◆ WRITTEN PROBLEM
Shift every coordinate in the answers by -16 and write out the records again, requests included, from the line with "Where should I" to the line with "click(860, 327)". Leave the pictures out of your answer.

◆ TASK DATA

+ + + +

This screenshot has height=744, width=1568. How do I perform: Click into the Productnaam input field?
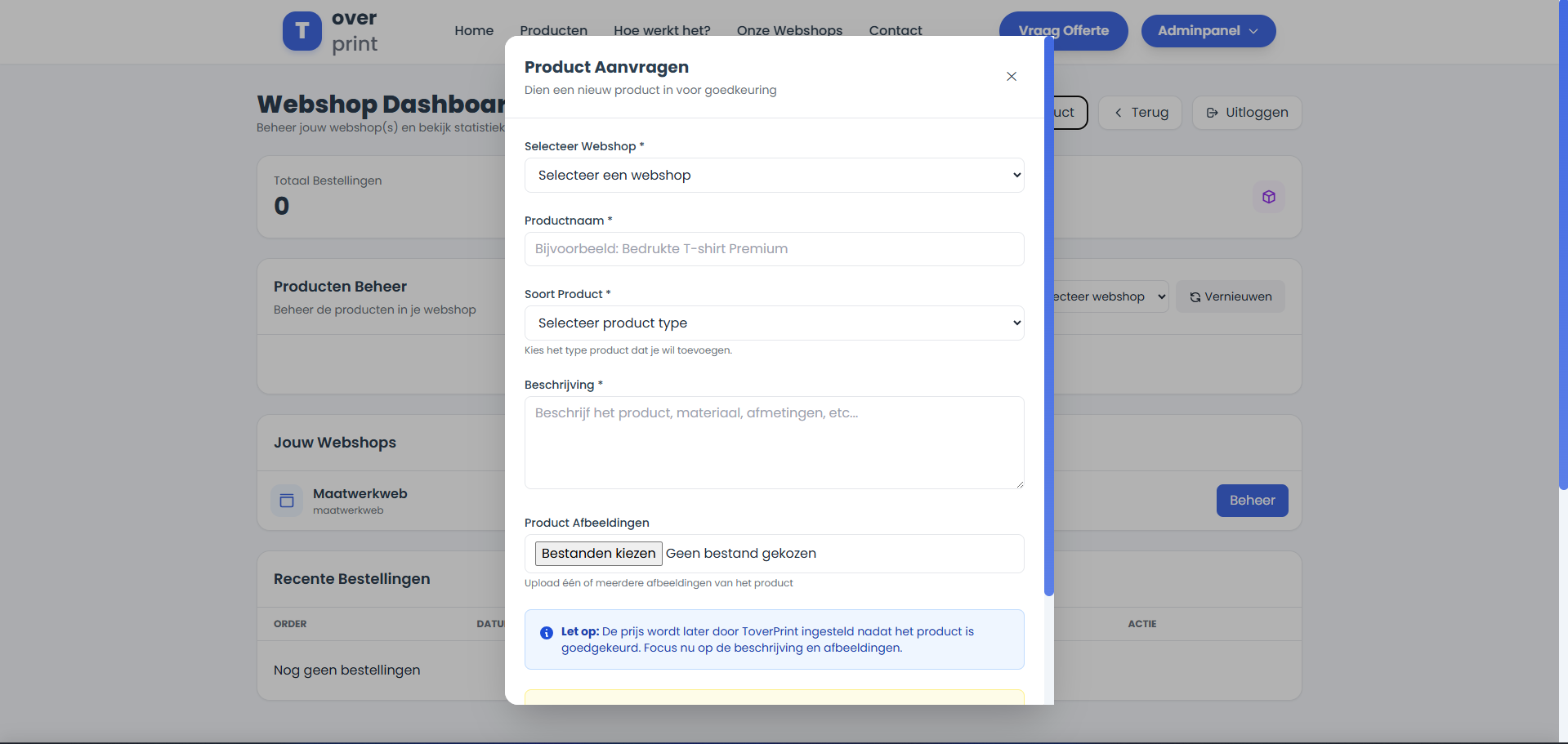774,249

+ + + +

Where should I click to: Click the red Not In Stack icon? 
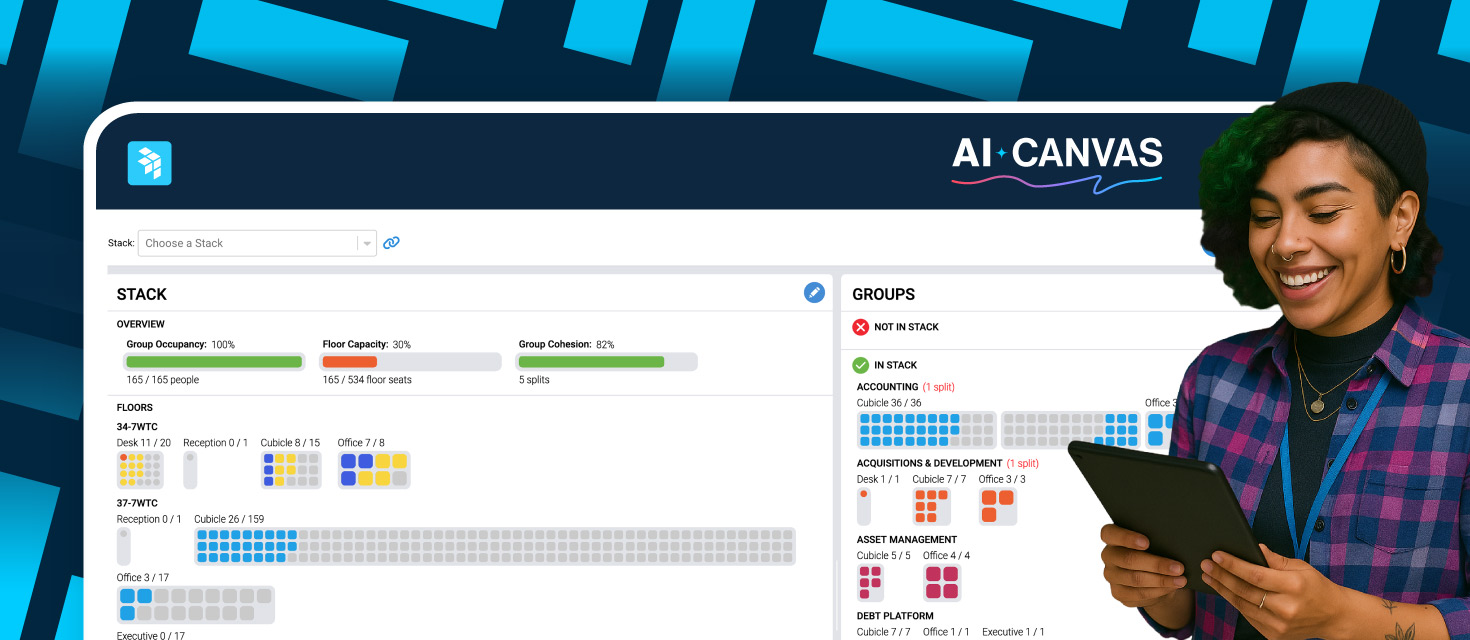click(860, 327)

+ + + +

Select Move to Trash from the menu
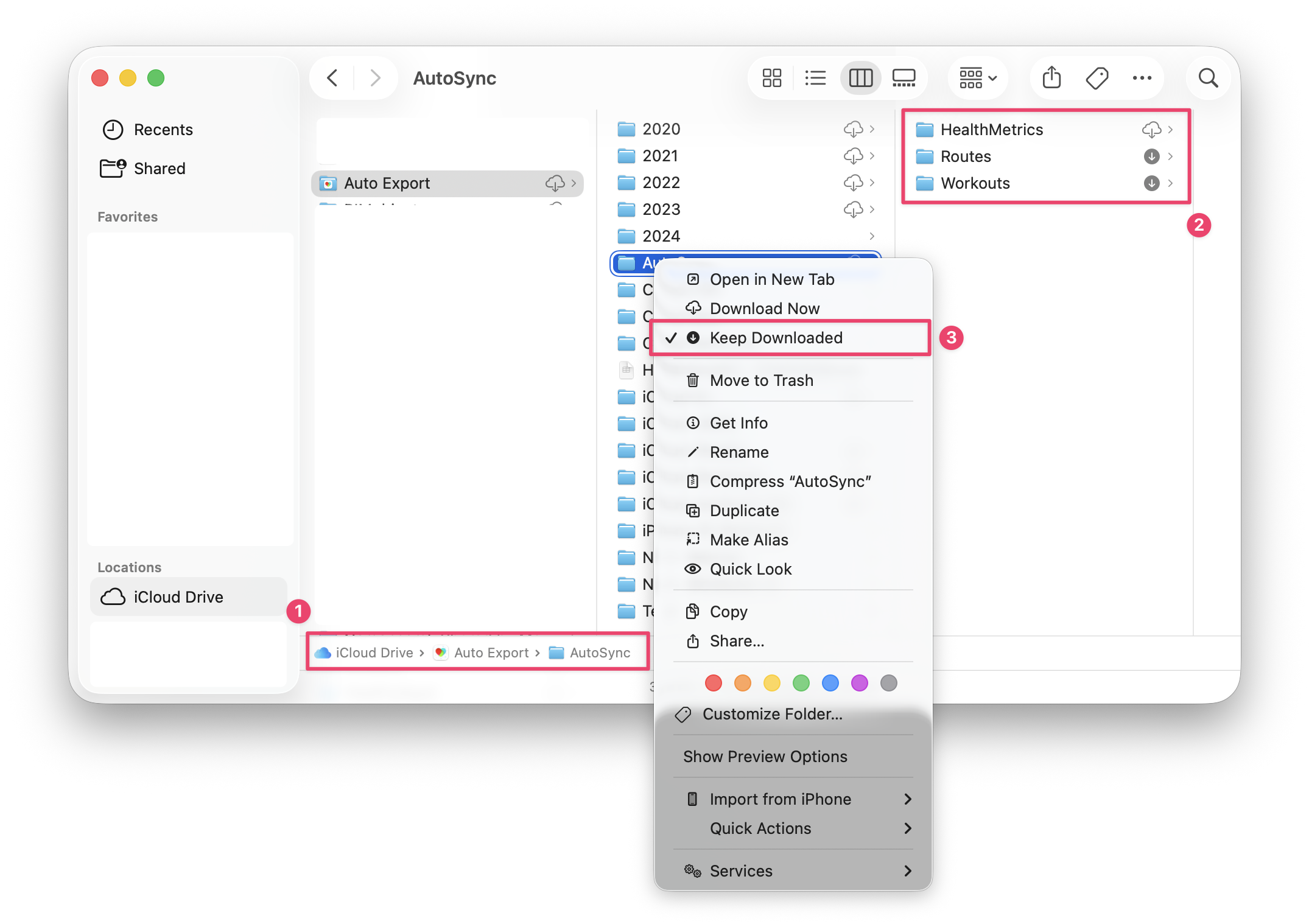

+ + + +

◆ RESULT
Where should I click to: Click the red Not In Stack icon? 
click(844, 311)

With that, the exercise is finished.